L'esecutivo uscente, guidato dalla premier
Johanna Sigurdardottir , era salito al potere nel 2009 dopo il
fallimento delle grandi banche del paese. Colpa, senza dubbio, della
gestione dei partiti di centrodestra allora al governo, caratterizzata
da una mancanza assoluta di controlli e dalla subordinazione delle
politiche dell’esecutivo agli interessi dei grandi gruppi bancari e
finanziari locali ed esteri. Socialdemocratici e verdi hanno rifiutato
il pagamento del debito accumulato dal sistema finanziario locale nei
confronti delle banche inglese e olandesi, il che ha scatenato un
conflitto internazionale non ancora estinto salvando però il paese dalla
bancarotta e i suoi cittadini da un salasso superiore a quello comunque
subito. Ma il centrosinistra islandese non ha mai fatto mistero della
propria volontà di traghettare il piccolo paese all’interno dell’Unione
Europea, a tappe forzate. I dati sulla disoccupazione – sotto al 5% – e
sulla crescita – più 1,6% nel 2012 – farebbero invidia a qualsiasi altro
paese del continente. Ma l’opinione pubblica non ha gradito le misure
di austerity imposte dalla settantenne primo ministro ai cittadini
dell’isola, in vista di un ingresso all’interno dell’UE, e dettate dal
Fondo Monetario Internazionale in cambio di un prestito di 1,6 miliardi
di euro tra il 2008 e il 2011. Inoltre un terzo degli abitanti
dell'isola affermano di non essere in grado di poter far fronte a spese
impreviste, anche di soli 1.000 euro.
E quindi,
malgrado i successi conseguiti dal governo uscente nella riduzione della
disoccupazione e nelle misure per far fronte alla crisi del settore
bancario, gli elettori hanno preferito il messaggio centrale della
campagna elettorale del centrodestra, che ha promesso più crescita e
meno austerità. E soprattutto ha affermato di voler rallentare o
addirittura di riconsiderare l’adesione dell’Islanda ad una Unione
Europea sempre più invisa all’opinione pubblica del paese. Che non ne
vuole proprio sapere di rinunciare alla sua moneta per adottare l’Euro.
Inoltre, in una situazione in cui le famiglie sono sempre più indebitate
e le statistiche ufficiali che parlano di un nucleo su dieci in ritardo
nei pagamenti dei mutui per la casa o nei rimborsi di prestiti
immobiliari, il centrodestra ha promesso un alleggerimento del peso dei
mutui, riportando i parametri di riferimento ai livelli 2008.

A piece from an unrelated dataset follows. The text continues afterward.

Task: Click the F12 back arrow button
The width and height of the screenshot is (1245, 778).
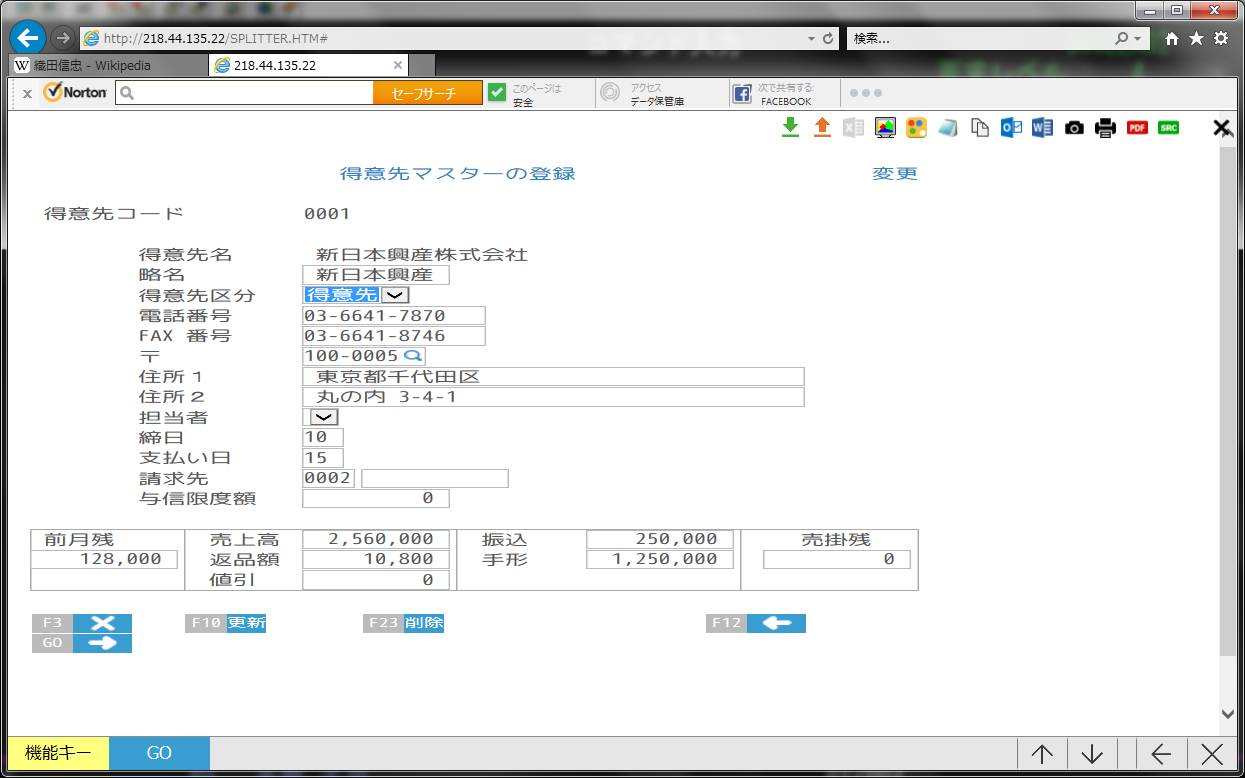Action: [x=776, y=623]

Oltre ai quattro partiti maggiori, altre undici formazioni politiche si
presentavano alla tornata elettorale di ieri. Di queste undici due –
entrambi di recente formazione – sono riuscite a superare lo sbarramento
del 4% e ad entrare quindi nel nuovo Althing. Futuro Luminoso
(formazione centrista) che con l’8,2% dovrebbe ottenere sei seggi e il
Partito Pirata che avrebbe preso tre seggi col 5,1% dei voti, togliendo
consensi ai partiti di centrosinistra.
L'incarico di
premier andrà al leader del partito conservatore, il 43enne Bjarni
Benediktsson. Che ha già affermato che ritirerà la richiesta di adesione
all’UE presentata dalla premier sconfitta. E anche che non ha nessuna
intenzione di sottoporre all’approvazione del parlamento la bozza di
nuova Costituzione scritta ed emendata da migliaia di cittadini dopo il
crollo delle tre principali banche del paese. D’altronde non lo aveva
fatto neanche la leader del governo di centrosinistra, non rispettando
gli impegni presi e facendo perdere così numerosi voti ai due partiti
che la sostenevano.
Fonte
Anche in Islanda si sa cosa si vuole, ma non si ha la minima idea di come ottenerlo, a dimostrazione che lo scollamento tra società e politica non è affatto una questione tutta italiana.